Application of ES in regeneration of various tissues provided beneficial effects but underlying mechanisms are poorly understood. A few preliminary studies involving ES have not shown significant immunological responses to ES due to limited test conditions including low to moderate treatment intensity on the healthy patient population. Studies performed on animal models supports these results and may demonstrate a reduction in inflammatory response. However, as the effect of electrical stimulation on the immune system has not been analyzed on its impact on cytokine or chemokine release, effects on cell death, survival or proliferation, or the impact on cell activation. Therefore, additional studies are needed to determine the specific parameters of stimulation that should be applied to enhance regenerative capacity and functional outcomes. Table-3 organizes the parameters used within the studies on each tissue type, thus allowing for standardized protocols for each tissue repair to be established.
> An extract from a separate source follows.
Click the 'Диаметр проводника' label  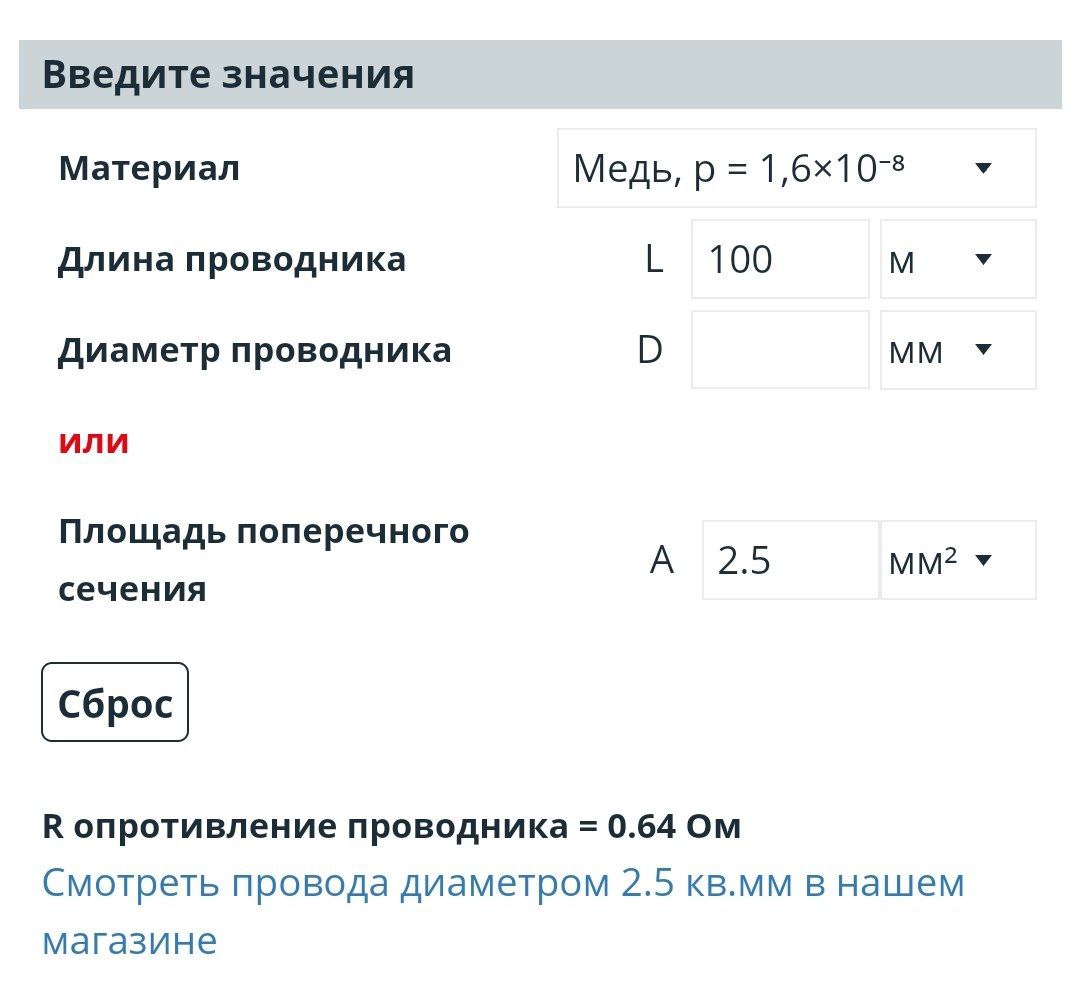click(x=254, y=350)
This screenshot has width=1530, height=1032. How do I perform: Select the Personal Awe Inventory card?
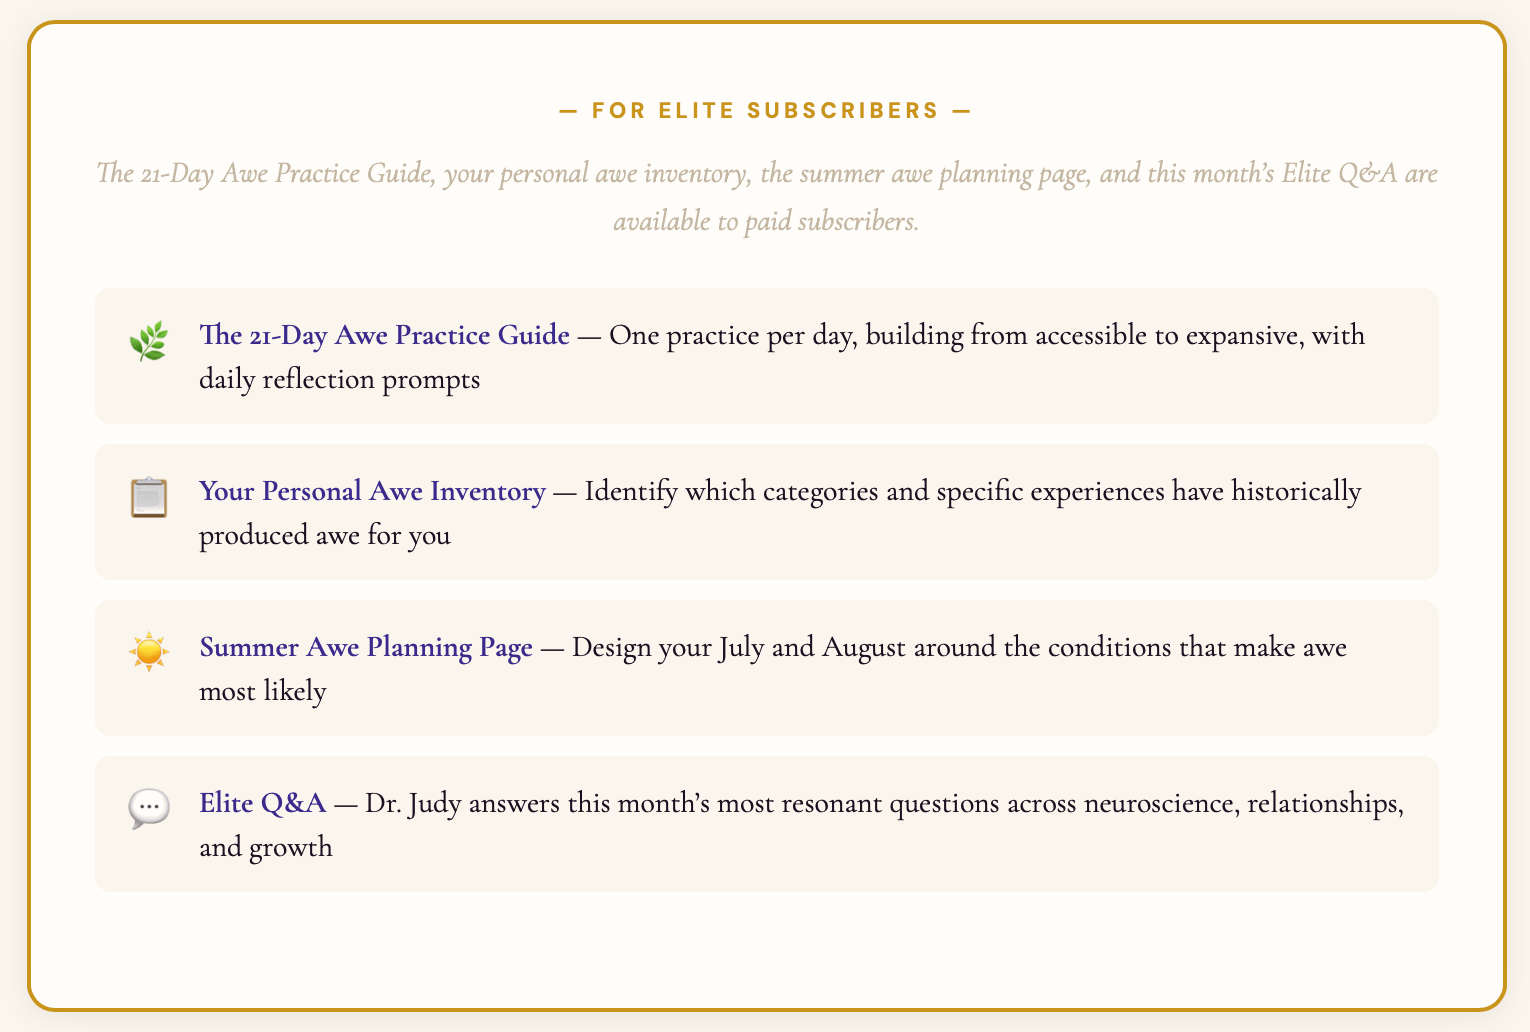(x=767, y=512)
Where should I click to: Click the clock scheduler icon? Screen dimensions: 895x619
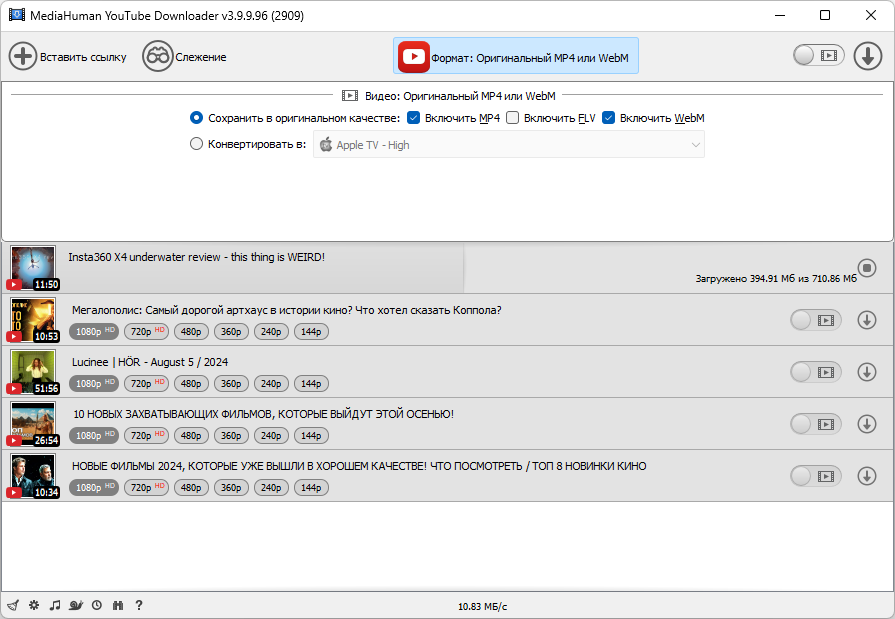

Establishing standard protocols for each tissue type and condition may further develop this efficient methodology for the use of regenerative therapies. Signal transduction from dermis nerves to applied skin electrodes for stimulation and measurement are currently not reliable in the absence of suitable connecting materials. In a recent opinion article, Professor Adam Heller makes a note on the use of ion-conducting hydrogels as an electrode interface to nerve for signal transduction [63]. Such an approach may enable current or potential transmission via skull to deliver ES. Alternative materials in the form of IC polymers we currently explore may help in building better tissue interfaces with neural prosthetics.

Table 3.

Comparison of electrical stimulation parameters to different tissues. The frequency, current, electric field, treatment time, and polymeric materials used are listed for every studied tissue.

Tissue Type	Frequency	Current or Electric field	Time of treatment	Polymeric materials used
Wound Healing	10–80 Hz	0.004 mA 15 mA 50–200 mV/mm	30 min up to 6 h	PPY/PLA membrane Chitosan, nonconductive Bioactive nanofiber
Nervous Tissue	20 Hz	100 mV/mm 3 V	60 min- 2 weeks	PLA with PANi at a ratio of 85:15 PPY-cellulose nano-porous scaffolds PPY/chitosan composite
Tendons and Ligaments	10 Hz internal frequency 100 Hz; burst frequency was set at 2 Hz	100lA/cm2	20–30 min	PCL-cellulose Acetate Micro-Nanostructured Fibrous Scaffolds
Muscle	2–60 Hz	0.15 V/cm 4 V/cm signal	60 min- 2 h	PLA scaffolds PCL/PANi nanofibers PPY and polyurethane scaffold multi-walled carbon nanotubes (MWCNTs) embedded with para-toluene sulfonic acid-doped PPY
Bone	15 Hz	200 mV/mm of ES 100 μA DC current	2–8 h	PPY, alginate, and chitosan composite PEDOT: PSS (poly (4-styrene sulfonate)) gelatin bioglass composite PPY and PLA scaffolds

Declaration of competing interest

There is No conflict of interest to publish this review article.